A microscopic look at the spores housed within sac-like structures called asci in the tissue of a morel.
Ecology: Whereas oyster mushrooms can and will grow nearly anywhere, morels are infamously particular about the conditions they prefer, which makes them elusive for foraging and difficult to replicate for cultivation. As mentioned above, there's variation between species and their preferences.
Even the niche they inhabit is hard to pin down, and morels seem to move between saprobic and mycorrhizal phases in their life cycle. We don't fully understand this dynamic, but that means they can be both decomposers and have a complex relationship to a plant partner - an interesting duality to hold! That being said, they only grow terrestrially or on the ground. So you won't find them on the trunks of trees.
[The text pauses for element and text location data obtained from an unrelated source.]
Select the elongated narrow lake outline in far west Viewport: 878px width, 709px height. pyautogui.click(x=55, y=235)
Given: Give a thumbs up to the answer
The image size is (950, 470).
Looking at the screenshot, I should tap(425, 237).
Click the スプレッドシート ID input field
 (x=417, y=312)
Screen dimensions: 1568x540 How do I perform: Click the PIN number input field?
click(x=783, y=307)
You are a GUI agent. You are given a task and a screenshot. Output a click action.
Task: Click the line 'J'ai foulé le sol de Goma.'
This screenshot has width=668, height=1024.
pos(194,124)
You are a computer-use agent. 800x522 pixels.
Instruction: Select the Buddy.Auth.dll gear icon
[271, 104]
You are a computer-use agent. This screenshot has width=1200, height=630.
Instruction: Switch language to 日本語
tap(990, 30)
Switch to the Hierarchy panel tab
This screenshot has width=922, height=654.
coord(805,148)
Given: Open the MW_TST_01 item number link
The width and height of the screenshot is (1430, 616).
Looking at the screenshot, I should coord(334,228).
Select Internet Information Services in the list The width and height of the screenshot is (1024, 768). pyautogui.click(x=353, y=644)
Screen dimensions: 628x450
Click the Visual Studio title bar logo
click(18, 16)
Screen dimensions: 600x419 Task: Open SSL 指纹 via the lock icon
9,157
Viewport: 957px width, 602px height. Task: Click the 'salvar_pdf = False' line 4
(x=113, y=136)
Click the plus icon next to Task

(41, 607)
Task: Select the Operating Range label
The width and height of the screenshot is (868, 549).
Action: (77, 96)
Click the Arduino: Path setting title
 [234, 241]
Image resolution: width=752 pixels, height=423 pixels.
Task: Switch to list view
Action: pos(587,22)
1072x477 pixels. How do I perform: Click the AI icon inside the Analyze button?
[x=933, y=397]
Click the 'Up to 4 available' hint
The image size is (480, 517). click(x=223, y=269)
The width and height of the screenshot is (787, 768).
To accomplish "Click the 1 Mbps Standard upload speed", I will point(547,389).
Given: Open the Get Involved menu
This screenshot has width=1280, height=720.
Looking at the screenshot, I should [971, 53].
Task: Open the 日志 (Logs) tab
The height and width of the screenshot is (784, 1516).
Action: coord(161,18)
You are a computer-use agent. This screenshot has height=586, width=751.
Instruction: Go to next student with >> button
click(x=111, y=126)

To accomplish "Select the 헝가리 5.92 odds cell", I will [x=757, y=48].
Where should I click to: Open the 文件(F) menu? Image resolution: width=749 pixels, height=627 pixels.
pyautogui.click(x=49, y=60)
East of the Rocky Mountains, we mostly encounter yellow morels, sometimes black morels. But on the West Coast, where forest fires ravage conifer forests, burn morels can be abundant.
First, let's look at what environments yellow morels prefer. Knowing your trees can go a long way in helping you find the mushrooms you're looking for. The yellow morels associate with: dead or dying elms, living ash, tulip poplar, sycamore, apple and sometimes even pine. These tree species commonly grow in fertile or sandy soils of floodplains, which coincides with the idea that yellow morels prefer riparian habitats. Once soil temperatures are consistently 45-50 degrees, a heavy rain can trigger yellow morels to fruit.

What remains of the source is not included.